**TASK**
Of all the entries below, retype only the lines from the one with "Buffalo Rub (144, 1594)" through the one with "Willowbrook (377, 1929)", exactly as they appear.

**** AVAILABLE RECORDS

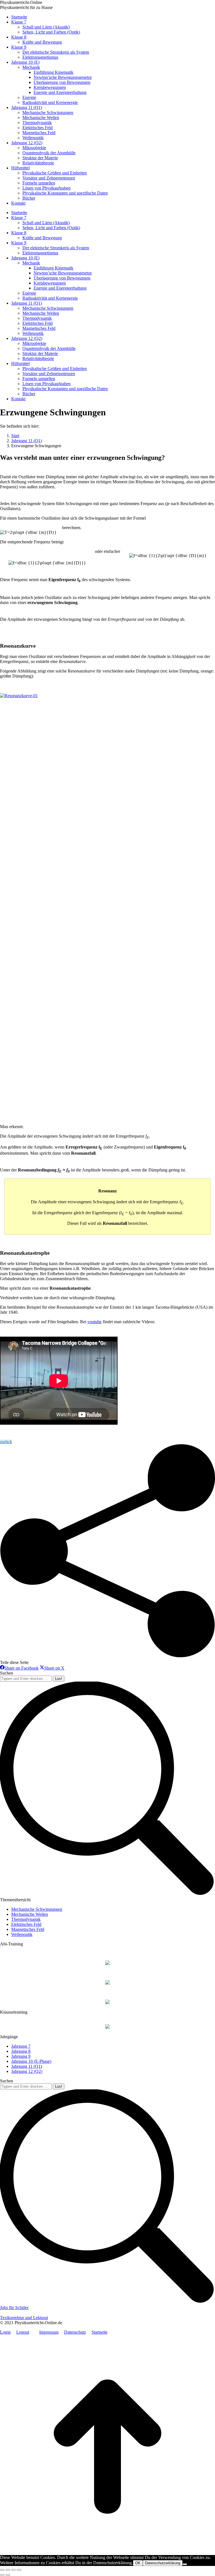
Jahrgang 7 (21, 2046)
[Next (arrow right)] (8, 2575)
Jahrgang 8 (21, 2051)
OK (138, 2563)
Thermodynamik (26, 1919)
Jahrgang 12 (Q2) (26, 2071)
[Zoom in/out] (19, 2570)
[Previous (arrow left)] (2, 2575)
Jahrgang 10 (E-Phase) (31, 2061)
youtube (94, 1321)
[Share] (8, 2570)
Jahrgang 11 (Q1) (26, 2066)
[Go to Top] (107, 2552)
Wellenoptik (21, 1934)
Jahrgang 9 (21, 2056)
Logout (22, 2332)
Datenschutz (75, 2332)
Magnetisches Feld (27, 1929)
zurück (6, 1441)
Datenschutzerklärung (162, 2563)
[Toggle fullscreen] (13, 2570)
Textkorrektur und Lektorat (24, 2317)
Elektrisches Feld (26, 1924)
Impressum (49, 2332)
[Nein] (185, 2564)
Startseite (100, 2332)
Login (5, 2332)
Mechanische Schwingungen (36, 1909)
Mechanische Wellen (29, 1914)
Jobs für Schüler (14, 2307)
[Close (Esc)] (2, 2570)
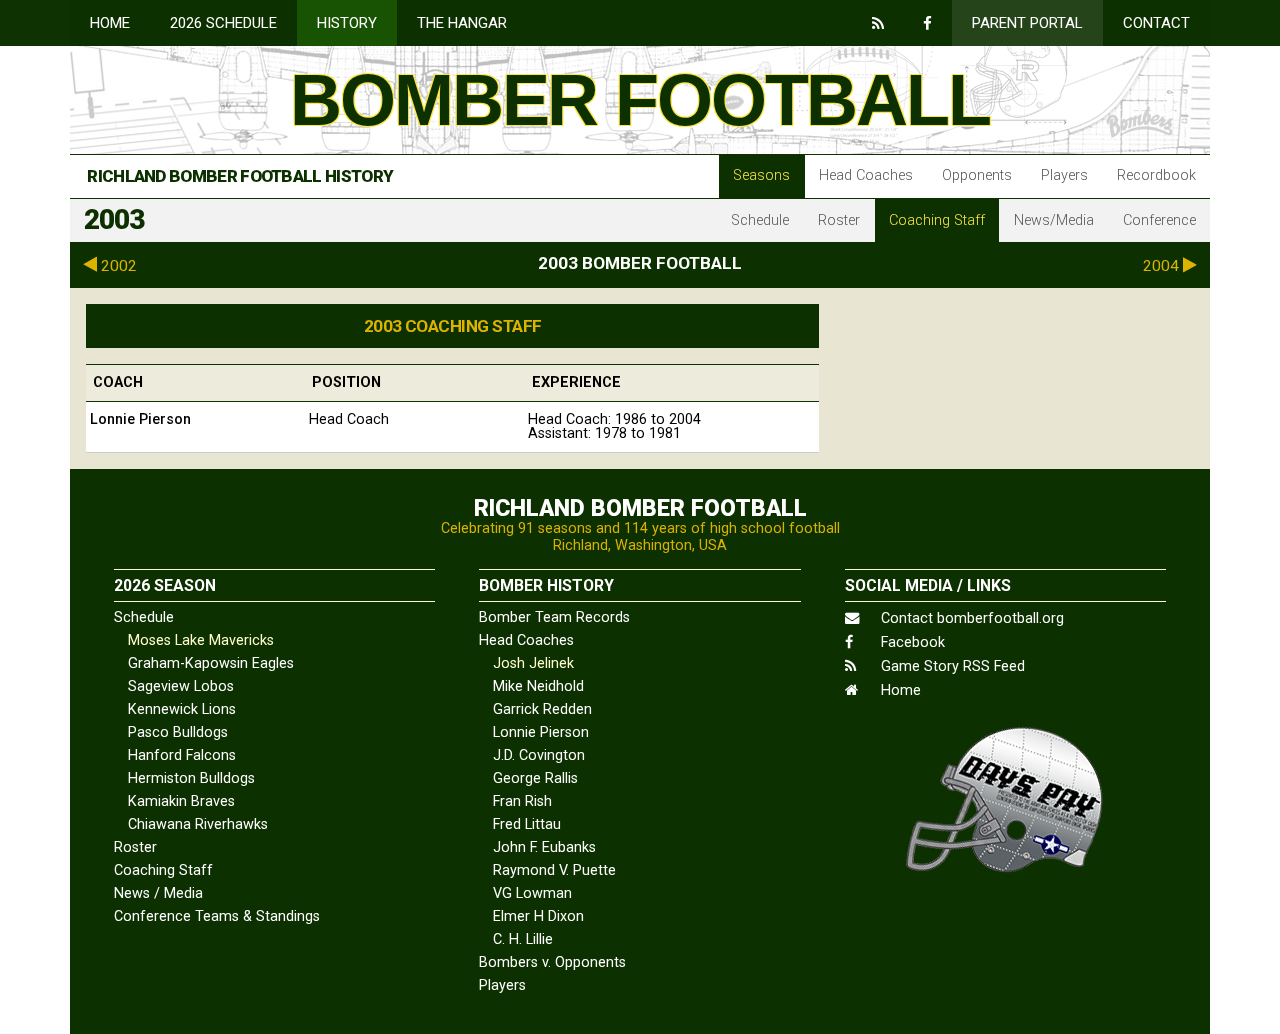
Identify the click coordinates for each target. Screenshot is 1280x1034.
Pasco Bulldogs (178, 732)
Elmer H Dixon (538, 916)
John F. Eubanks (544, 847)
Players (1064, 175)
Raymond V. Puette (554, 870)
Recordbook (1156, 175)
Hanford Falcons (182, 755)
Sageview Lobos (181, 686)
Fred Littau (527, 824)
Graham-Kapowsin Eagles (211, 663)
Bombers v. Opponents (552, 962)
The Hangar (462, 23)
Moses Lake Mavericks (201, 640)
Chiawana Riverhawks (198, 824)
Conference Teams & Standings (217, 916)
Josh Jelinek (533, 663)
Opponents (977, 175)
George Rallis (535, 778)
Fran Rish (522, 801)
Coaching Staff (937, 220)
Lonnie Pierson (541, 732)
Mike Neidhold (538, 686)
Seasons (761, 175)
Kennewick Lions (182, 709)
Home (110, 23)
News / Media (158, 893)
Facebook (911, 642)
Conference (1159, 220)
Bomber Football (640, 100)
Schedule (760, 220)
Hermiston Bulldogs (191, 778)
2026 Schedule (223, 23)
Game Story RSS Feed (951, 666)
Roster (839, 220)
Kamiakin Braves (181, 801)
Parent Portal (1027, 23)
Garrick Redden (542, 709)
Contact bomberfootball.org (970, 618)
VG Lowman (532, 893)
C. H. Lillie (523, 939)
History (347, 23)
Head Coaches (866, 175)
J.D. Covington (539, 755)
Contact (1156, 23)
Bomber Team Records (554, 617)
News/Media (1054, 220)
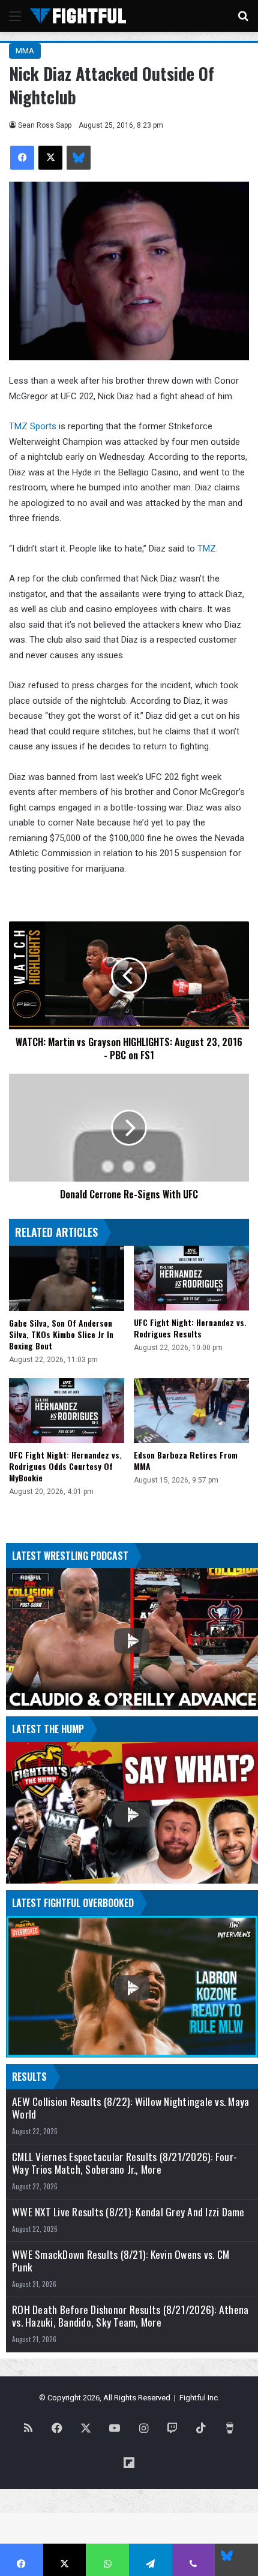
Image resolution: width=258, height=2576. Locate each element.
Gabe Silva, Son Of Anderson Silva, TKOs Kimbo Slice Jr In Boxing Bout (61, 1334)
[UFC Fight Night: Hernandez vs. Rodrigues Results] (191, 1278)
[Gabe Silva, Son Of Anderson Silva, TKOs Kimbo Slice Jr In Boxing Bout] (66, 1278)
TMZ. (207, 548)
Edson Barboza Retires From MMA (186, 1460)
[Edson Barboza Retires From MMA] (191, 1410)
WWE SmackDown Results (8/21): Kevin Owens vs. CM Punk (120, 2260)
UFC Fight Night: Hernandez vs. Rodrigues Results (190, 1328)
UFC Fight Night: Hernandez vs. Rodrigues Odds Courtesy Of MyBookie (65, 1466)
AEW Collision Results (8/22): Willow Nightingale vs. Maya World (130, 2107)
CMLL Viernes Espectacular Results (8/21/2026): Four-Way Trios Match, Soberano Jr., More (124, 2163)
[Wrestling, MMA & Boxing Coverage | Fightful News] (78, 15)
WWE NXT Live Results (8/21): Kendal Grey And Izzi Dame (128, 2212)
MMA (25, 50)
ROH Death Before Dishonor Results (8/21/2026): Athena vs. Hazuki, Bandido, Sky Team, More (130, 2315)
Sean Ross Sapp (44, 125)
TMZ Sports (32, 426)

********
**** AVAILABLE RECORDS

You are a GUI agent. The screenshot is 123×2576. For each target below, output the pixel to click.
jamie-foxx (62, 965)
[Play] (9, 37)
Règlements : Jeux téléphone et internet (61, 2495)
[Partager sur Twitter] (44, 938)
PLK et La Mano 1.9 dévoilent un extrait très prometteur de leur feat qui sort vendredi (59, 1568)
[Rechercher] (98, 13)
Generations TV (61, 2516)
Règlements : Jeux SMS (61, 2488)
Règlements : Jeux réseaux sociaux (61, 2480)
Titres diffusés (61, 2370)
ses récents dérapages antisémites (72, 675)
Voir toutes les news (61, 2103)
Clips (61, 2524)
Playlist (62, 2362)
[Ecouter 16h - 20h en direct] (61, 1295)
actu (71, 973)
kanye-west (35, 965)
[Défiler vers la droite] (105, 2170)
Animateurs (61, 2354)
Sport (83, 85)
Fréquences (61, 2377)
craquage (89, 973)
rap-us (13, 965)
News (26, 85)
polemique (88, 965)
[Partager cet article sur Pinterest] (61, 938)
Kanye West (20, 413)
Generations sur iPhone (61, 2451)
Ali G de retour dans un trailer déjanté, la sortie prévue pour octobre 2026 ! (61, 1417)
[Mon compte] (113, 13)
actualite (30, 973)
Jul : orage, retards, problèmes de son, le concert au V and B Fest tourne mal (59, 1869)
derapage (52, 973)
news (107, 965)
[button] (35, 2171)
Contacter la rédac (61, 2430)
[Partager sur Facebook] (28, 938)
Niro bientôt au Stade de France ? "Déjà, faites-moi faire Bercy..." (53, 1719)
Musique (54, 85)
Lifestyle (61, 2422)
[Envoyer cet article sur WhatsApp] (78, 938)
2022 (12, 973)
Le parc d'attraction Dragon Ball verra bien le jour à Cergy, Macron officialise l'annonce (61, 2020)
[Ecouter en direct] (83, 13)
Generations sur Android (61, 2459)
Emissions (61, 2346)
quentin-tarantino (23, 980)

********
**** AVAILABLE RECORDS

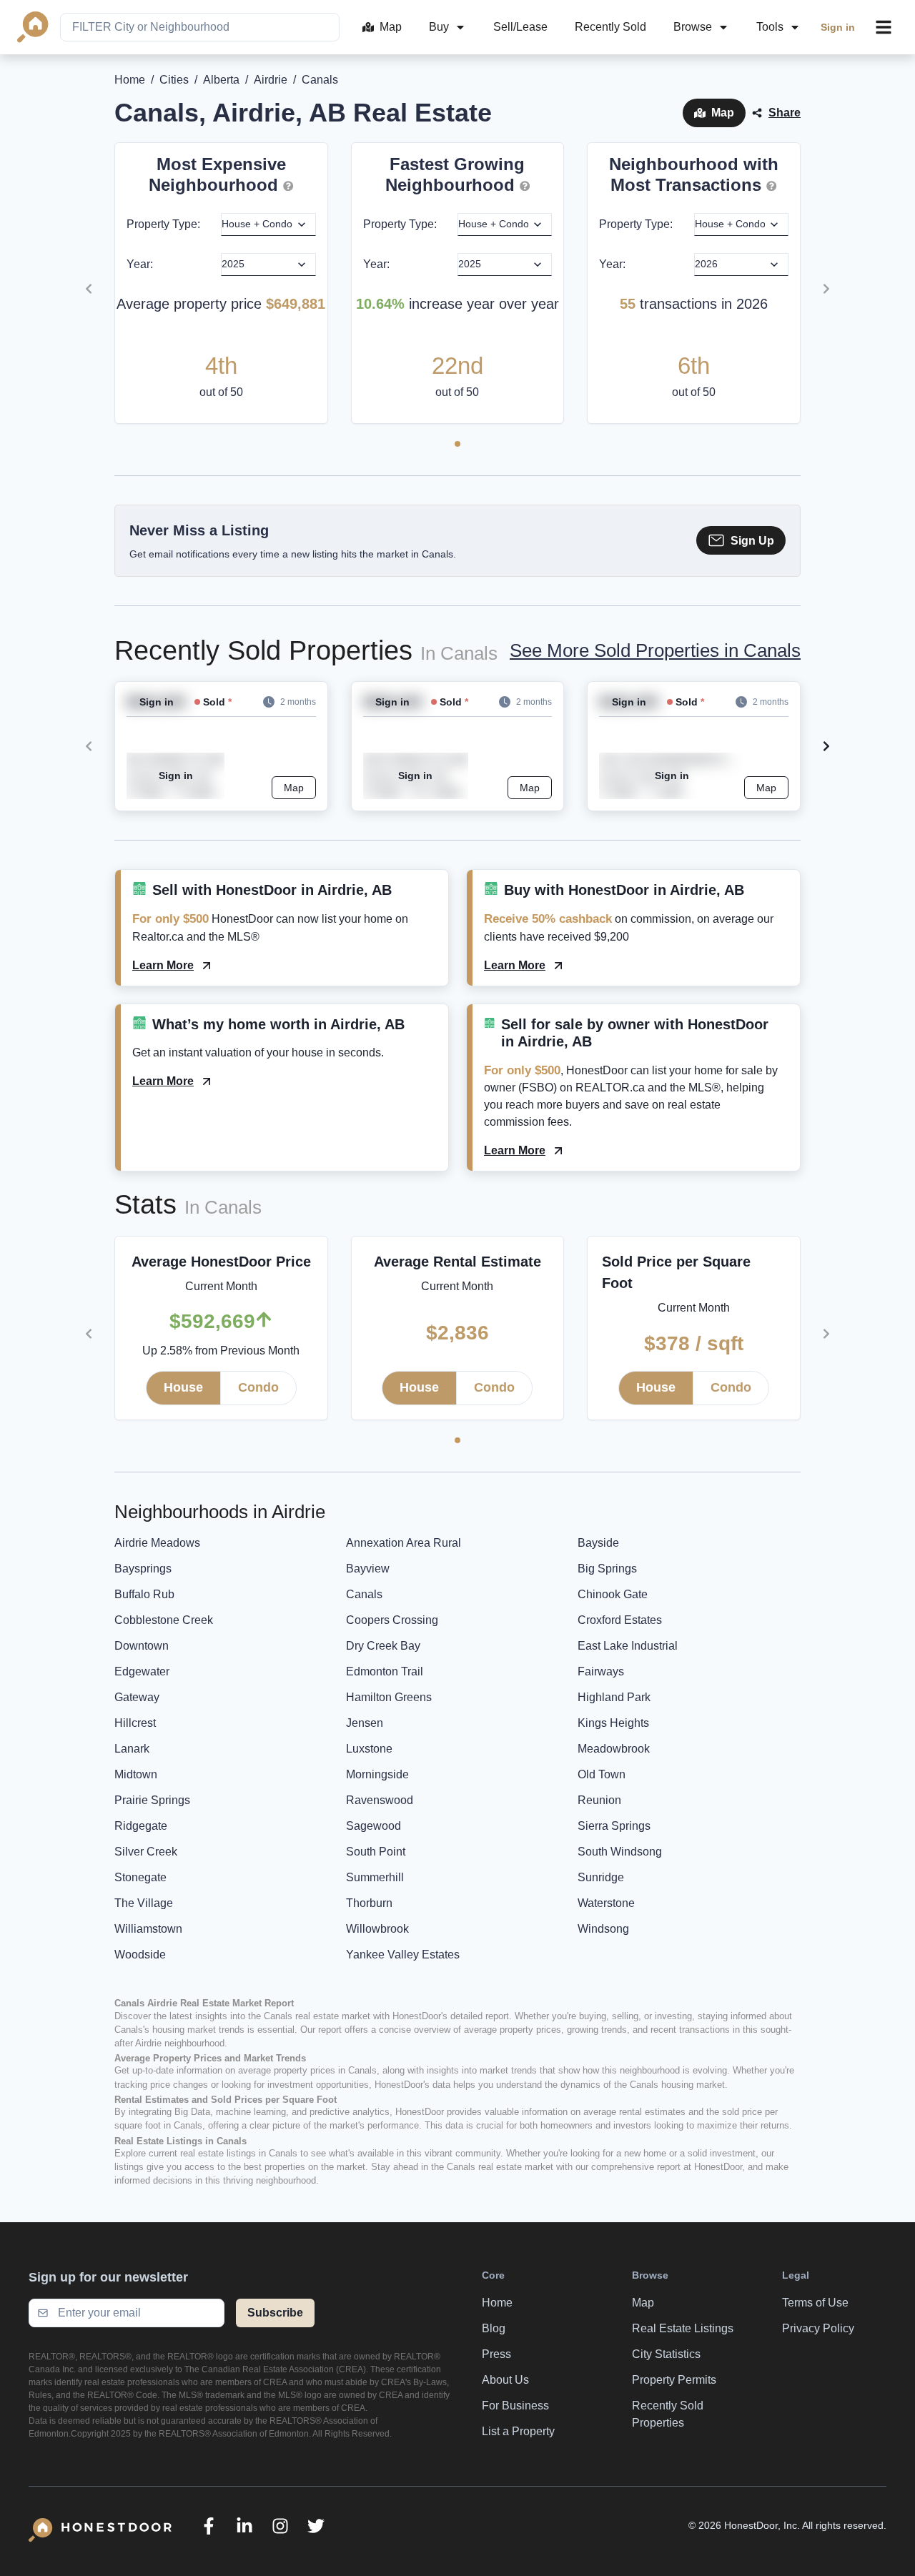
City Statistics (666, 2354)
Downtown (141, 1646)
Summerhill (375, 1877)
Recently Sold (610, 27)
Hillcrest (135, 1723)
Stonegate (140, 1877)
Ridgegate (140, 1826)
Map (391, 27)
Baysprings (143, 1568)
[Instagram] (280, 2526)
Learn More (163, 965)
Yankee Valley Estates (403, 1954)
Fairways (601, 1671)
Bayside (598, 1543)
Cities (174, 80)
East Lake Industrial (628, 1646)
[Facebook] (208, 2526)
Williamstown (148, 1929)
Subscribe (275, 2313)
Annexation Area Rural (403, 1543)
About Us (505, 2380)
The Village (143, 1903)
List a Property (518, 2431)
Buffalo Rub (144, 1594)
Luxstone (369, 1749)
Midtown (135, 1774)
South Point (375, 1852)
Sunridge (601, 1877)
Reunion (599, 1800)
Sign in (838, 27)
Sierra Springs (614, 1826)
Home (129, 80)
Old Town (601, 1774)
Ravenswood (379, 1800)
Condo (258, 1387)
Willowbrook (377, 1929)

********

**WRITTEN SOLUTION**
Buffalo Rub (144, 1594)
Luxstone (369, 1749)
Midtown (135, 1774)
South Point (375, 1852)
Sunridge (601, 1877)
Reunion (599, 1800)
Sign in (838, 27)
Sierra Springs (614, 1826)
Home (129, 80)
Old Town (601, 1774)
Ravenswood (379, 1800)
Condo (258, 1387)
Willowbrook (377, 1929)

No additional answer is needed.